I wonder if they had two people in a one person bucket?


----------



## BostonBull (Jun 1, 2007)

The boom seperated from the turret? If that is true two people in the bucket wouldnt matter. Most buckets are rated for 350-500lbs. The boom is rated fro higher so that the bucket fails and the boom doesnt. This is why it is HIGHLY recommended to tie into the boom with a boom strap instead of the bucket.

Sad either way.


----------



## BC_Logger (Jun 1, 2007)

Im curious as to how the 2 seperated , something doesent seem right


----------



## joesawer (Jun 1, 2007)

This brings back sad memories for me. About 12 years ago a friend and mentor was killed when the boom fell on the bucket truck he was operating. 
It was a break over center boom. When it fell the boom was past center so the weight was pulling on the lift cylinder for the lower boom, The eye on the cylinder had been cross threaded when it was assembled and it pulled of the end off the shaft allowing the boom to free fall. He died of massive head injuries.


----------



## billyjoejr (Jun 2, 2007)

http://www.komotv.com/news/local/7775912.html


----------



## Industry (Jun 2, 2007)

Hopefully someone has some more info on this at a later date. Sad. It almost looks like the whole turret came off the deck of the chassis. Also, is that an Aerial lift? doesn't look like the ones we run.


----------



## clearance (Jun 2, 2007)

This is sad, of course, but also very strange. I know booms can break, snap off and so on, but at the pedastal? I know the booms are capable of handling ten times the wieght the bucket is rated for, so two people in the bucket has nothing to do with why it failed. But at the pedastal? This area is heavy steel plate, big bolts, not a glass shaft, very strange, I would like to see pictures of this area.


----------



## Dixie1 (Jun 5, 2007)

are these types of accidents more common on the "bucket trucks" than Genie aerial boom lifts? after reading this thread and the older thread, both have been in these types of vehicles. just wondering. we use the Genie boom lifts and it scares me so much to be in it. is there not an alarm or a function that won't allow you to be past center. in the Genie boom lift it will let you make a full 360 degree rotation, but will sound an alarm if it is at risk of tipping over. very scary. i was in one for several months this past winter with a man who weighed 300+ pounds and i weighing 116, we were not well-balanced at all in the bucket. not fun and i'm sure not very safe.


----------



## kennertree (Jun 5, 2007)

It seems weird the boom broke there, seems like that is the strongest part. Looks like a new truck too. Very unfortunate.


----------



## Dadatwins (Jun 5, 2007)

Given the size of the bucket in the picture , that is a 2 man bucket so I doubt it was overloaded, looks like some major mechanical failure to the boom at the turntable. Sad situation, hopefully more info will come out as to what happened.


----------



## John Paul Sanborn (Jun 6, 2007)

Dadatwins said:


> Given the size of the bucket in the picture , that is a 2 man bucket so I doubt it was overloaded, looks like some major mechanical failure to the boom at the turntable. Sad situation, hopefully more info will come out as to what happened.

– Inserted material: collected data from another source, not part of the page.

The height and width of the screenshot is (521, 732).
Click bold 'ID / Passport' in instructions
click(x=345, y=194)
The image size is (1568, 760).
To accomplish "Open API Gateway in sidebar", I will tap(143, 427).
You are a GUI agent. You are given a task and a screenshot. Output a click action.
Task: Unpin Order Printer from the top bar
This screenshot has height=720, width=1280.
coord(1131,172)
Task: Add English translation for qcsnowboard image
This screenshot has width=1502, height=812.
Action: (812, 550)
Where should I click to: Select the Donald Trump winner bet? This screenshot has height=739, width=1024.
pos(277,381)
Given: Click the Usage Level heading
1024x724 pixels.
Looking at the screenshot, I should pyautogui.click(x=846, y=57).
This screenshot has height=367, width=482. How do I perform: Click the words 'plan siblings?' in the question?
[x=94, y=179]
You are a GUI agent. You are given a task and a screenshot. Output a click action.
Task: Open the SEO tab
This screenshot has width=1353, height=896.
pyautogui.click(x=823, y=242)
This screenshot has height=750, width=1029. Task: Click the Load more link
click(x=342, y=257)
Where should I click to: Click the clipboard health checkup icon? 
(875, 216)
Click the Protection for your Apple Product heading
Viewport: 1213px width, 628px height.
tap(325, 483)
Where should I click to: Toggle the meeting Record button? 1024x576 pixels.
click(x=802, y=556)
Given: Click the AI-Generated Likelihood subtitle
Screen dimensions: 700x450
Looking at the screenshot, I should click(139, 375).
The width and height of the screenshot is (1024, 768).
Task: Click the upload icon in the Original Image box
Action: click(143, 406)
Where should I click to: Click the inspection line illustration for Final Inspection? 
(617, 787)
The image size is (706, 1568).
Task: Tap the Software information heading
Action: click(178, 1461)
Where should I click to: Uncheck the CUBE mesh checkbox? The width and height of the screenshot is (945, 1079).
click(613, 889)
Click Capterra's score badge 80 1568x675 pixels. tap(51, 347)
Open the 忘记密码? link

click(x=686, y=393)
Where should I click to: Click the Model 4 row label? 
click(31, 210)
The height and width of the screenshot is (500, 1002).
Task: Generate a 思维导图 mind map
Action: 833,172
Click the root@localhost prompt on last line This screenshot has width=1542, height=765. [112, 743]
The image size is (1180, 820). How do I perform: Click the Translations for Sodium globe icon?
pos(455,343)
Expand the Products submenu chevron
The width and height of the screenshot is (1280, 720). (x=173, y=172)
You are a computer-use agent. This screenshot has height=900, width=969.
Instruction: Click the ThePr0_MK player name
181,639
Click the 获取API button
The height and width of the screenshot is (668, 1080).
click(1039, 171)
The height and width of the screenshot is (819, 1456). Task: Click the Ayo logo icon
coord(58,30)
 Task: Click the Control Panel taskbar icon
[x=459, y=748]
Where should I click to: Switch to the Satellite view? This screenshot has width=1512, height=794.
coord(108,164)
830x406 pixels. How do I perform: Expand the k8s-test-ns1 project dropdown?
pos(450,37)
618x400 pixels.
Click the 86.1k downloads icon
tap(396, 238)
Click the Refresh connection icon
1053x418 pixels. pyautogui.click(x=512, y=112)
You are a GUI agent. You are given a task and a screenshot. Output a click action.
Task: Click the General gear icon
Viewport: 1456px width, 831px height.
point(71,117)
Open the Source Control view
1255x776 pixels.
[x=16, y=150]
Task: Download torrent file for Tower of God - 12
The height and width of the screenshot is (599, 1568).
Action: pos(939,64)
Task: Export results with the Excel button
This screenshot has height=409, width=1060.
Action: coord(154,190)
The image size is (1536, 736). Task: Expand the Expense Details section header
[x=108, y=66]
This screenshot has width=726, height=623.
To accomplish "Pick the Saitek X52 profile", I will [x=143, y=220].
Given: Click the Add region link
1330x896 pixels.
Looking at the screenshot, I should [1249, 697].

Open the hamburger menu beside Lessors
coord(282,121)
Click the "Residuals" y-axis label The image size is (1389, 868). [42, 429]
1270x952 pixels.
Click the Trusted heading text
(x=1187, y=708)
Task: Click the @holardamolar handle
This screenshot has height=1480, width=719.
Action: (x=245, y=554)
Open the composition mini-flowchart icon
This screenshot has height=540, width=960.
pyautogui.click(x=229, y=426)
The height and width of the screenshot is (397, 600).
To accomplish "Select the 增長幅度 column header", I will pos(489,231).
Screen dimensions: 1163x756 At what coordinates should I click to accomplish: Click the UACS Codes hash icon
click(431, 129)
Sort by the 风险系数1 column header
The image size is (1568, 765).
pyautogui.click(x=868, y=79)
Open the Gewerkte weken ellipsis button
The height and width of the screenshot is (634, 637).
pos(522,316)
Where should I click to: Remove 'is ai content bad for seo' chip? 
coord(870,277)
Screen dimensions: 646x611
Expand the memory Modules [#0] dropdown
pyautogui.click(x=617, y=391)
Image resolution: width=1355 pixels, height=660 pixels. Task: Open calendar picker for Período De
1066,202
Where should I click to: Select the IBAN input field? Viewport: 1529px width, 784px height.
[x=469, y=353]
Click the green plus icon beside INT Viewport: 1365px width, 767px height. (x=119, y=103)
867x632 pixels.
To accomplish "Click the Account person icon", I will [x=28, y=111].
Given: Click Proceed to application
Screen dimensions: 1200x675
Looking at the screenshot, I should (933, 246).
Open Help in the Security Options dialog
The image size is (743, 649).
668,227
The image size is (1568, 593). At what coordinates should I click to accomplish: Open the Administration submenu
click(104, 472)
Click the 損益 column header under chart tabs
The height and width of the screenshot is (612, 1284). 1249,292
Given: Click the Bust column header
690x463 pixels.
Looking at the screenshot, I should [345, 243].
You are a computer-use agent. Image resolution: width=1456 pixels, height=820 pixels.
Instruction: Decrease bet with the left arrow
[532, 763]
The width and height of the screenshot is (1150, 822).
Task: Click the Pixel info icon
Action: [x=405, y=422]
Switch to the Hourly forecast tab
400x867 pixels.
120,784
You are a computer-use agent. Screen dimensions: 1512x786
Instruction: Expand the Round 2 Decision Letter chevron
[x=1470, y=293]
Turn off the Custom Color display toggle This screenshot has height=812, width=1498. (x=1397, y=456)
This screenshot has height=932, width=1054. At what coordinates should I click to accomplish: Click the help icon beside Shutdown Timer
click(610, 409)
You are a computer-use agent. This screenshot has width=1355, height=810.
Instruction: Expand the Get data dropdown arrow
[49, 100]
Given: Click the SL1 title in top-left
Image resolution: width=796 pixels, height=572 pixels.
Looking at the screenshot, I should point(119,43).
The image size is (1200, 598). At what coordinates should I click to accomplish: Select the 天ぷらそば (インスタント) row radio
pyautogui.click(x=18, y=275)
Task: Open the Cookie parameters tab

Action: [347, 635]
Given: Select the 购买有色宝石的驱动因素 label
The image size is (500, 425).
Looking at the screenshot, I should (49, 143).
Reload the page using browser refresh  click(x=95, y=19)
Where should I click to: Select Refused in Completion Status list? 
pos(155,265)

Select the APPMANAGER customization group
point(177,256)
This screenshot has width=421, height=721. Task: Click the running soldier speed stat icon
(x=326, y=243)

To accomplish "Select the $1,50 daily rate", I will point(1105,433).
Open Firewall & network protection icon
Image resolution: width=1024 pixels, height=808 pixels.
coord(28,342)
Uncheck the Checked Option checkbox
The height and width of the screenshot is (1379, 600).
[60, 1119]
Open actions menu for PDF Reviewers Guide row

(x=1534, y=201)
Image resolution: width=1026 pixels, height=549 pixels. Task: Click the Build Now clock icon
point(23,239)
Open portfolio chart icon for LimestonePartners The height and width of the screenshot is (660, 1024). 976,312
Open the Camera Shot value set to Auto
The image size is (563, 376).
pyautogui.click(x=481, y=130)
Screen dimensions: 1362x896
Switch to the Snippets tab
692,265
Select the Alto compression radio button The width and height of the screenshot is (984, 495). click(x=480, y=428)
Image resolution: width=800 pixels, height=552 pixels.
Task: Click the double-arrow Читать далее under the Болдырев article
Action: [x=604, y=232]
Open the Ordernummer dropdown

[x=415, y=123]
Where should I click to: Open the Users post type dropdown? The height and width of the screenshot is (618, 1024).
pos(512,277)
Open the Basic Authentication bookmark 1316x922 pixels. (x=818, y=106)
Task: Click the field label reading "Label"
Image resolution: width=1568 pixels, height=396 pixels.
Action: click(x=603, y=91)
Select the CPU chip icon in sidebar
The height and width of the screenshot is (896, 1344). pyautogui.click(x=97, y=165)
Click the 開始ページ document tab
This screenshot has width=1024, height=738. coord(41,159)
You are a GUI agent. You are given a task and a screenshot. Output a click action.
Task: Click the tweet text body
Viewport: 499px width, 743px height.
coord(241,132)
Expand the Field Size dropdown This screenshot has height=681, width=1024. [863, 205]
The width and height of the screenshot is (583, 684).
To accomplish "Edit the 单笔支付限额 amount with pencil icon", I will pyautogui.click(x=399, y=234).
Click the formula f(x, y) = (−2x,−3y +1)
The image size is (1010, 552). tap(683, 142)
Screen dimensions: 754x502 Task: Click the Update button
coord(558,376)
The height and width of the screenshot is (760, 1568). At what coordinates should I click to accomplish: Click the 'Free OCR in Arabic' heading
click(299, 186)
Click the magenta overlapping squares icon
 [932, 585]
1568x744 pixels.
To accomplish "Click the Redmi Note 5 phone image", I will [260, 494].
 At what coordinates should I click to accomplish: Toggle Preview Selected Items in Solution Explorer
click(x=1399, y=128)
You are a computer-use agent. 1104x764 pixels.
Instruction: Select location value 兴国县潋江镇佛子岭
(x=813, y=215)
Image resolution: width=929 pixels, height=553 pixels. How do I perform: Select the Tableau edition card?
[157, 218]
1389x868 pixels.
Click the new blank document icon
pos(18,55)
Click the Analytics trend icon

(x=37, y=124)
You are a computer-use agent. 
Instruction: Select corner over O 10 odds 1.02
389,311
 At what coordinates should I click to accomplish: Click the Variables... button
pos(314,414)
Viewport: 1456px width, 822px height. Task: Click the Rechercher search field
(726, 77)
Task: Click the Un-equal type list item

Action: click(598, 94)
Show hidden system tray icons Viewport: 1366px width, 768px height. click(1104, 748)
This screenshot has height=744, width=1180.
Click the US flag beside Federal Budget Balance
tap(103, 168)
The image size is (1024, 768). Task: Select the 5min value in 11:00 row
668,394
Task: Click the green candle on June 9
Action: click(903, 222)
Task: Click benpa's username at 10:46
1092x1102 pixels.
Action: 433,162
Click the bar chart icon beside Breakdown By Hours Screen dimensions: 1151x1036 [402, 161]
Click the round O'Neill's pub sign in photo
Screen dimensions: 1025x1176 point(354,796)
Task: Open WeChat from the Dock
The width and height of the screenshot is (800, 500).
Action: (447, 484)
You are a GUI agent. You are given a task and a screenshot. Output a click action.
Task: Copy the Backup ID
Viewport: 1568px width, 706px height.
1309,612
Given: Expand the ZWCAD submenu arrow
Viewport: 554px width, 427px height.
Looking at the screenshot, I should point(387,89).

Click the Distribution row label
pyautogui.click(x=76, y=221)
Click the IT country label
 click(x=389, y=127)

I think that is just from focal length, the bucket is 40 ft closer then the cab.






look at the controls and the knuckle at the top of the boom.


----------



## turnkey4099 (Jun 8, 2007)

From the Spokesman Review (Spokane Wa) 06/08/07. (spokesmanreview.com Northwest section) Pertinent parts of the rambling report:

6 turret bolts found missing. 

Last inspected in August

Of the 20 bolts holding the boom to the turret:

11 were broken but still in place
3 were detached but fouind in the pedestal base
6 were missing and could not be found.

Harry K


----------



## clearance (Jun 8, 2007)

turnkey4099 said:


> From the Spokesman Review (Spokane Wa) 06/08/07. (spokesmanreview.com Northwest section) Pertinent parts of the rambling report:
> 
> 6 turret bolts found missing.
> 
> ...



Thank you for this, I can't really say anything about it, I am stunned.


----------



## turnkey4099 (Jun 9, 2007)

clearance said:


> Thank you for this, I can't really say anything about it, I am stunned.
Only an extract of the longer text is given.